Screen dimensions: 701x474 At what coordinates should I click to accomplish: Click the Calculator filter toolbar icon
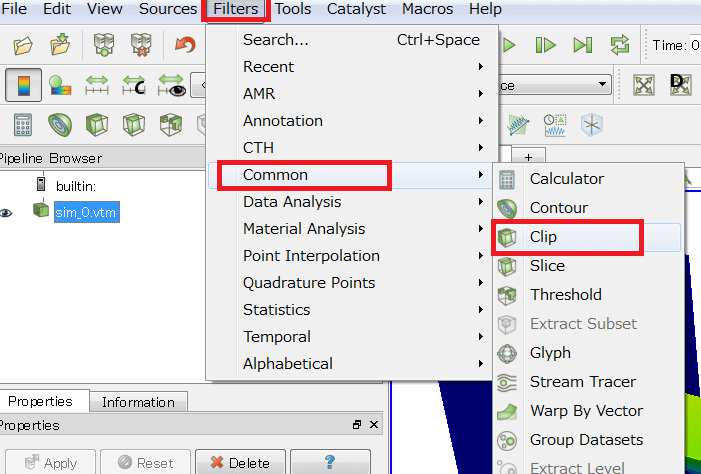(x=23, y=124)
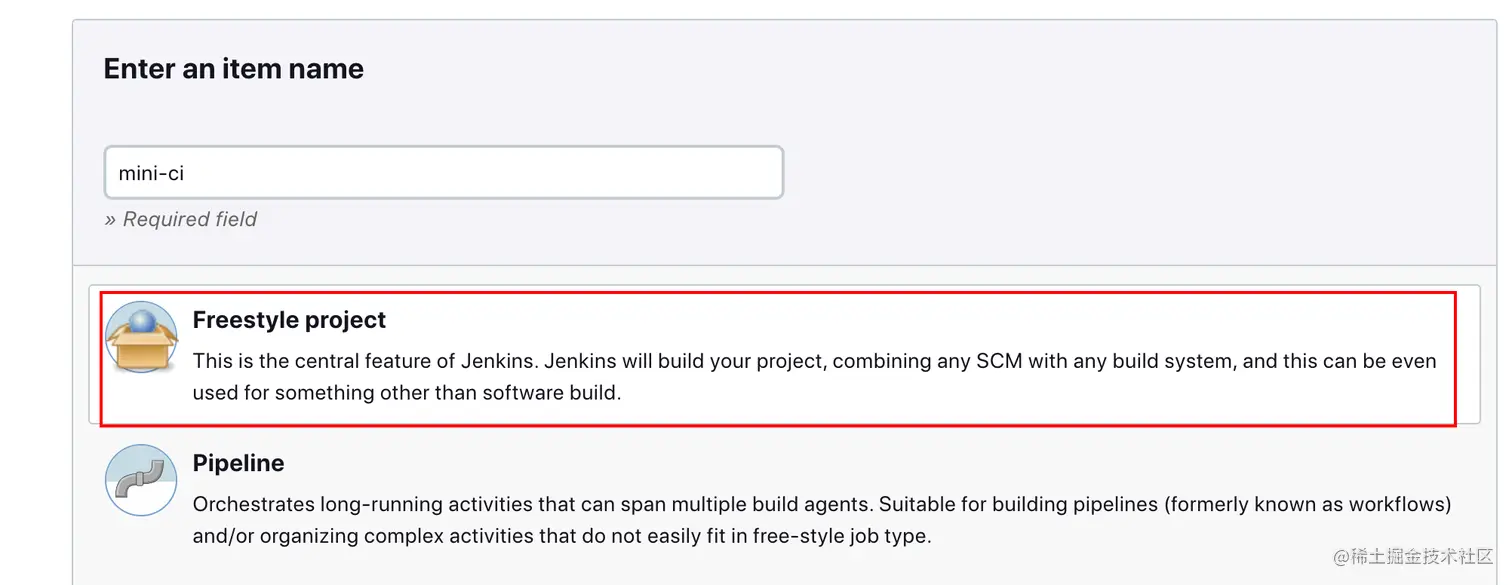
Task: Select the Freestyle project title
Action: 289,320
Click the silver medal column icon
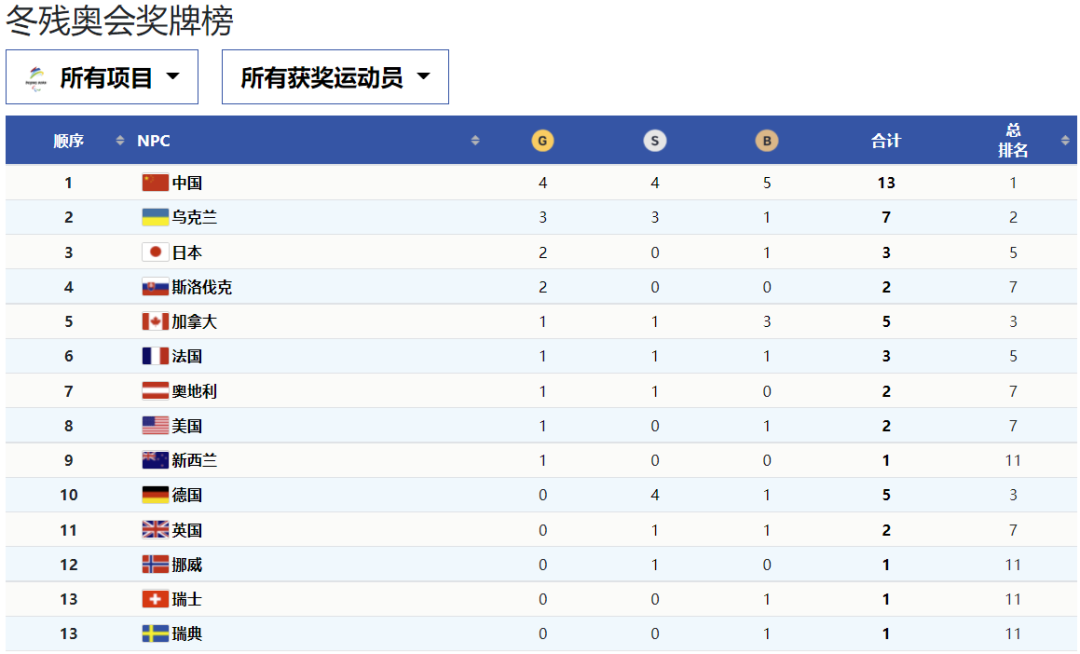The width and height of the screenshot is (1080, 654). point(655,141)
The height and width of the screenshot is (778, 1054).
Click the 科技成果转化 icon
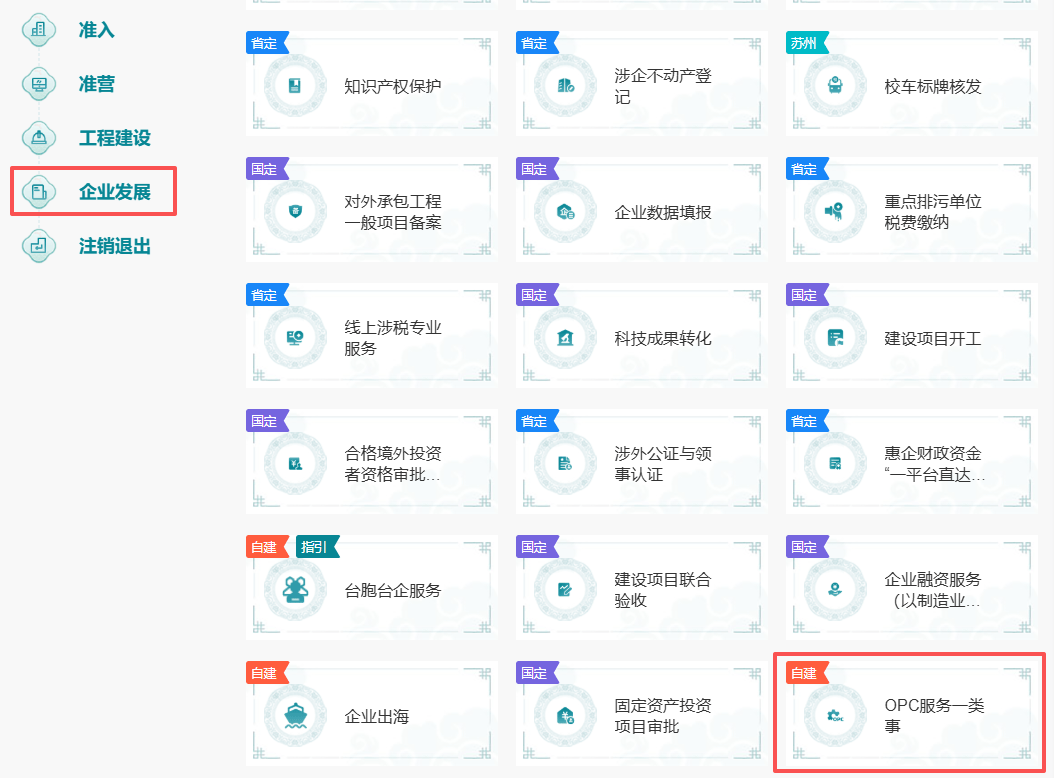click(x=564, y=338)
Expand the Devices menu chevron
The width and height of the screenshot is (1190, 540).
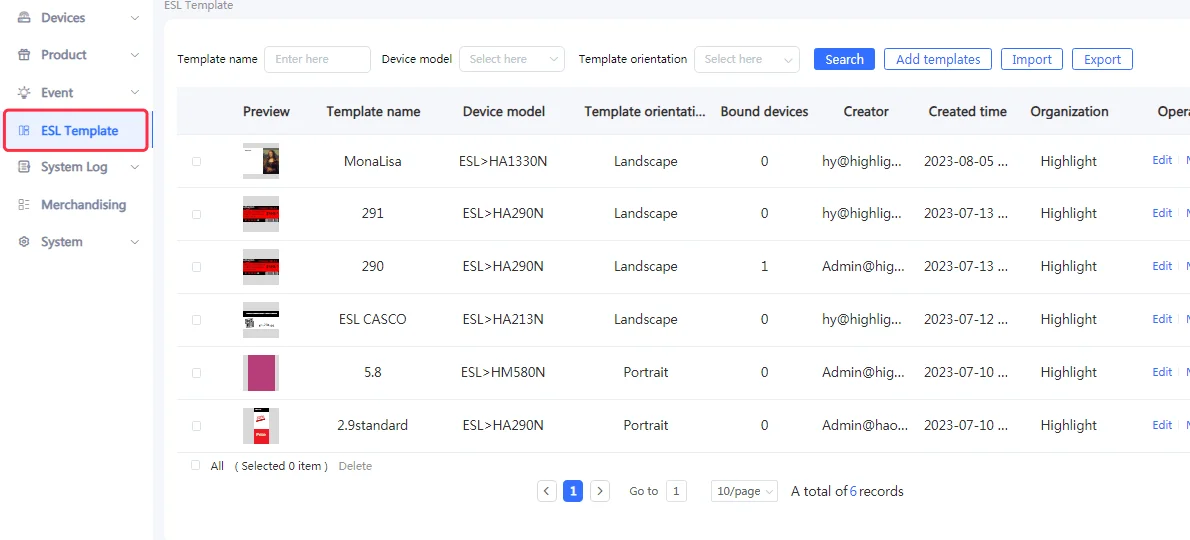(135, 18)
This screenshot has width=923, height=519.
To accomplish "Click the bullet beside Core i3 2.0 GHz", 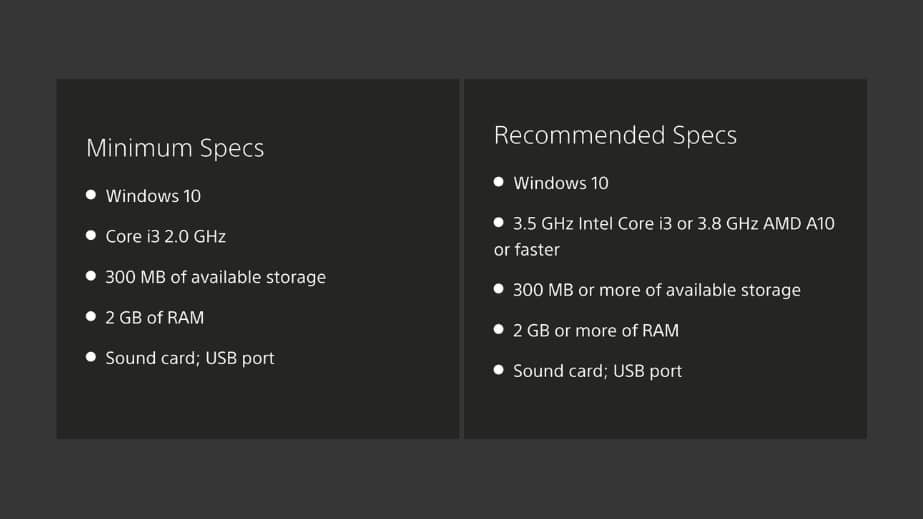I will pyautogui.click(x=91, y=235).
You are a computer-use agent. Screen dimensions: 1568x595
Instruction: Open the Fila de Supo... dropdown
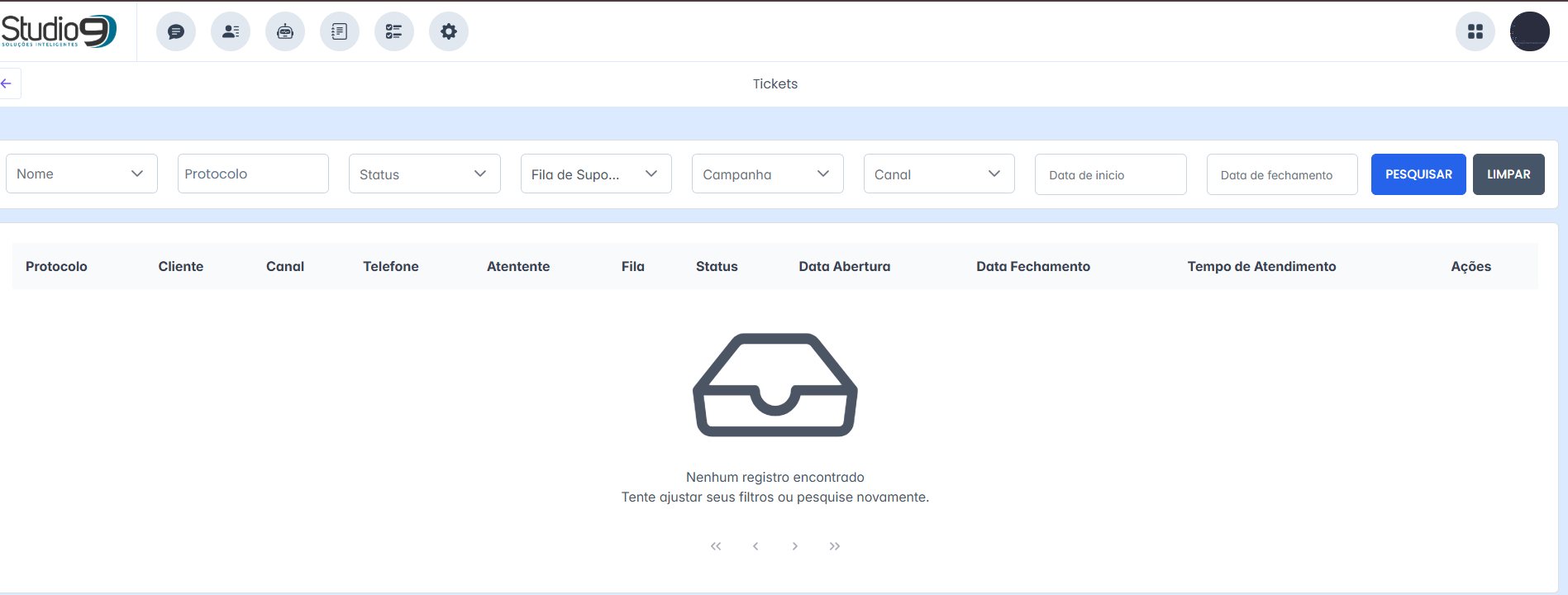tap(595, 174)
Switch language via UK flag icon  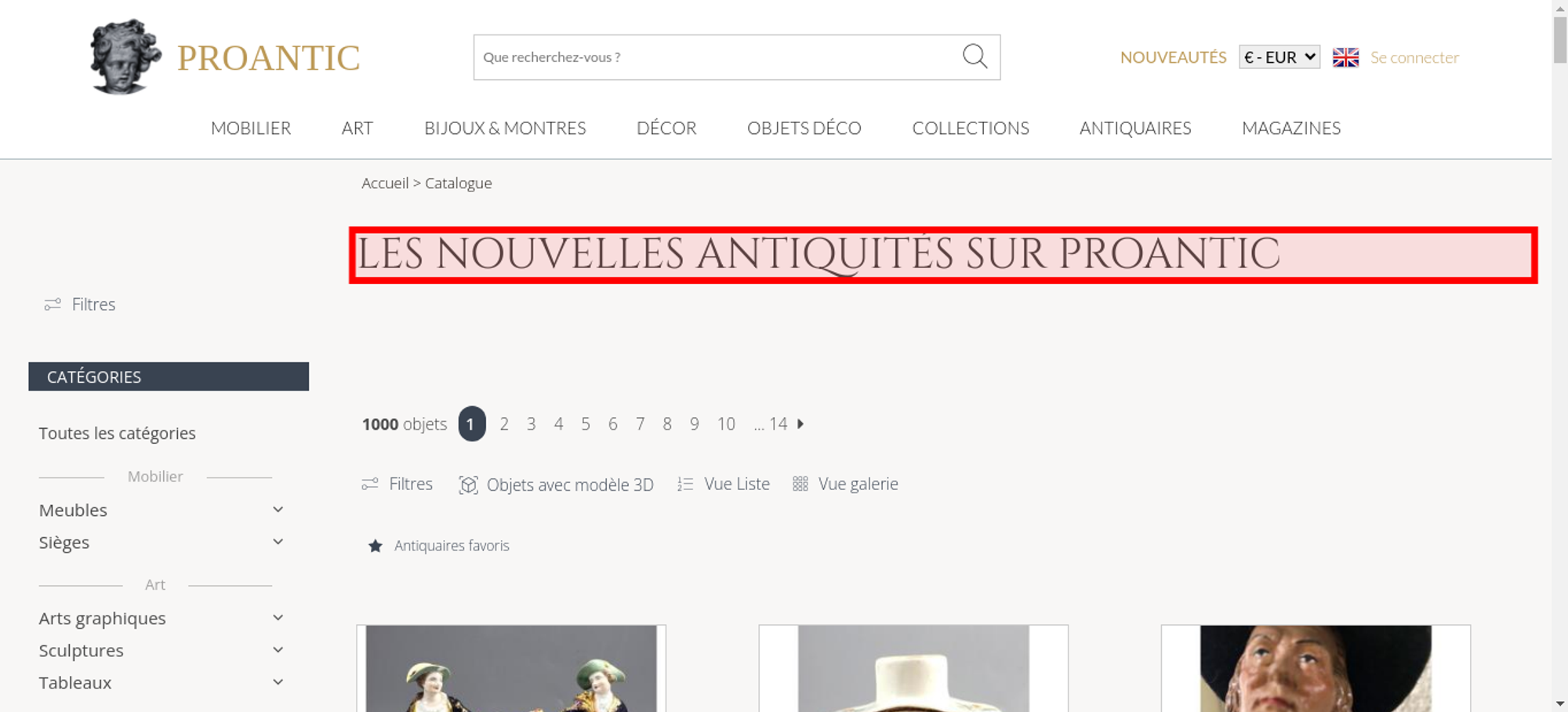coord(1345,57)
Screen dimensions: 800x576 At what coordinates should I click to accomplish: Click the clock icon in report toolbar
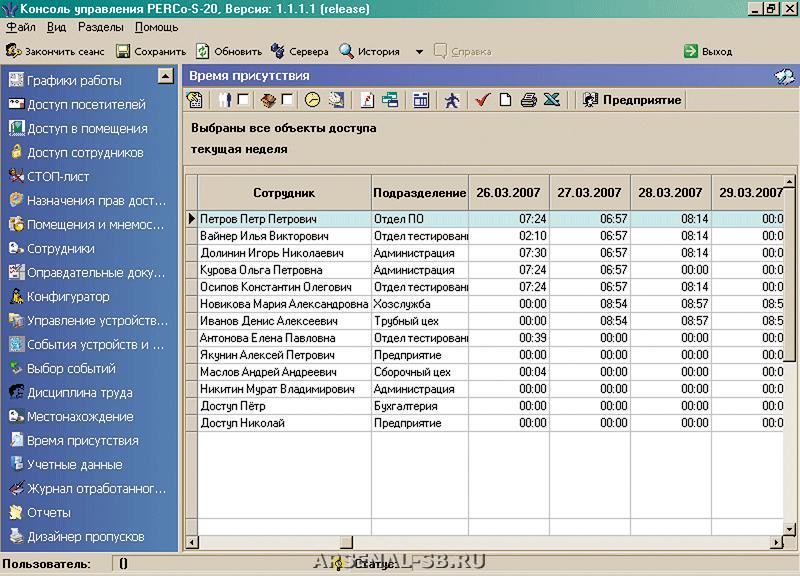point(312,100)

---

**Task statement:**
The copy you give must run from the line containing "Screen dimensions: 800x576" through the last line of the records, exactly, with the pictures left out.

**Finished exercise:**
Screen dimensions: 800x576 At what coordinates should I click to accomplish: Click the clock icon in report toolbar
point(312,100)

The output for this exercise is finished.